Her fury with him for leaving her and putting himself in danger had settled into a deep, dark, clutching panic. She’d tried to hold on to the rage, knowing it would help keep the terror tempered if she had that strong emotion on which to focus, but that didn’t last.
She knew that if-when , God, please-she saw him again, she’d have no problem dredging up that anger and skinning him alive with it… but for now, all she wanted was for him to be safe.
But how could he be safe, in the hands of Lilith? Wouldn’t her first task be to turn him undead, now that she had him again?
Victoria shook her head mentally. Max would never allow that to happen. She knew that much, and knew that if he’d gone willingly to her in order to get the rings, he’d be thus prepared.
Didn’t he know she’d come after him? He must know that.
But he’d also know… want… expect her to take care of the portal first. It would be a travesty for his sacrifice to have been in vain, for her to waste his willingness to exchange himself for the rings in order to close the portal… and then not to ensure that it happened.
Oh, Max.
Tears burning her eyes, Victoria shifted in her seat near the smoke-frosted tavern window and in doing so, glanced outside onto the street.
A man caught her attention as he walked along the road, passing several other pedestrians. He was extremely well dressed, at the height of Parisian fashion in fact-an oddity certain to draw attention in a small town in the mountains, hundreds of miles from any city. Yet no one seemed to notice him in his curly-brimmed hat, with a knobby cane, and wearing straight, pressed pantaloons. In fact, he brushed past a woman and her child, nearly knocking into her, and she didn’t even seem to notice.

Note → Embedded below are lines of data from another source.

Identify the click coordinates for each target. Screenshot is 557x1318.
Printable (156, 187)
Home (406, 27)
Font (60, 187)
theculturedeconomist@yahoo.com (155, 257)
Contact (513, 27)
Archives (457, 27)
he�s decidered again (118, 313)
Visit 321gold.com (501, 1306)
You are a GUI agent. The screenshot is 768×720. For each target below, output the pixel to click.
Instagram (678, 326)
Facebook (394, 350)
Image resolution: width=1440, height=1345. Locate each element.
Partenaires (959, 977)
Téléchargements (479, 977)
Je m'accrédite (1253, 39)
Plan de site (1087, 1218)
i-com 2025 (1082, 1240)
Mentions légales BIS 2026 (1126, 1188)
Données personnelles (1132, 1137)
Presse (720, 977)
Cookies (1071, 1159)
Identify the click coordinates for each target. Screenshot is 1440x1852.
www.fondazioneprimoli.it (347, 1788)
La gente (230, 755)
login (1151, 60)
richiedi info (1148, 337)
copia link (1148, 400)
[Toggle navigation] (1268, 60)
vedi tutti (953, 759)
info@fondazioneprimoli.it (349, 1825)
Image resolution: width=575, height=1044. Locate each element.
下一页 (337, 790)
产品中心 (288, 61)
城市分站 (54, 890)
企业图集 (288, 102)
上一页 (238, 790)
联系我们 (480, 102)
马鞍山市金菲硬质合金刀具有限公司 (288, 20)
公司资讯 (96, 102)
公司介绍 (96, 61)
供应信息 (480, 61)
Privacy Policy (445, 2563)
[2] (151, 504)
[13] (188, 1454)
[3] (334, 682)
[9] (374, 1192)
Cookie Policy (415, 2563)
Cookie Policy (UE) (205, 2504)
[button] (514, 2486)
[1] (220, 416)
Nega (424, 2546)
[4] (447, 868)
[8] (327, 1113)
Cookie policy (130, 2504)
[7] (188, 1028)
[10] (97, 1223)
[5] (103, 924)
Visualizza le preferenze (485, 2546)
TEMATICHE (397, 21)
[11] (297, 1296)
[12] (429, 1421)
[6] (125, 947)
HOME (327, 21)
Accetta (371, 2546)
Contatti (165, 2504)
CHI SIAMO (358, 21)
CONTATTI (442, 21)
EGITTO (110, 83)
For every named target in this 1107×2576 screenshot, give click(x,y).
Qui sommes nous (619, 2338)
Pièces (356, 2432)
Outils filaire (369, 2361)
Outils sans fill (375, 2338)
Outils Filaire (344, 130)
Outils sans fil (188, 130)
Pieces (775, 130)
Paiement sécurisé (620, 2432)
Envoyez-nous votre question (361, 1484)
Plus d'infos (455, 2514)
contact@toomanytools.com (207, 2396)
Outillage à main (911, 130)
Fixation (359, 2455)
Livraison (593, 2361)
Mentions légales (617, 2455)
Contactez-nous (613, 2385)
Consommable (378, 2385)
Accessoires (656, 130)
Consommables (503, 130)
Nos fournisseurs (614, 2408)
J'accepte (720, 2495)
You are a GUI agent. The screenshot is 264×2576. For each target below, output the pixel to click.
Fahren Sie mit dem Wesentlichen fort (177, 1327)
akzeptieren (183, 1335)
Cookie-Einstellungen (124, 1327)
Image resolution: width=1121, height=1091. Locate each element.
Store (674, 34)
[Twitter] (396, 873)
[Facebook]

Victoria couldn’t take her eyes from him and watched as he crossed the street, approaching the tavern, then passed in front of the window through which she stared.
As he strolled by, he looked through the grimy glass. His eyes met Victoria’s for an instant, and she felt a cold, sharp spear thrust through her body, paralyzing her, freezing her breath.
Those eyes… blank and black, fathomless and yet burning… they trapped her for that moment, until he walked on past and released her gaze.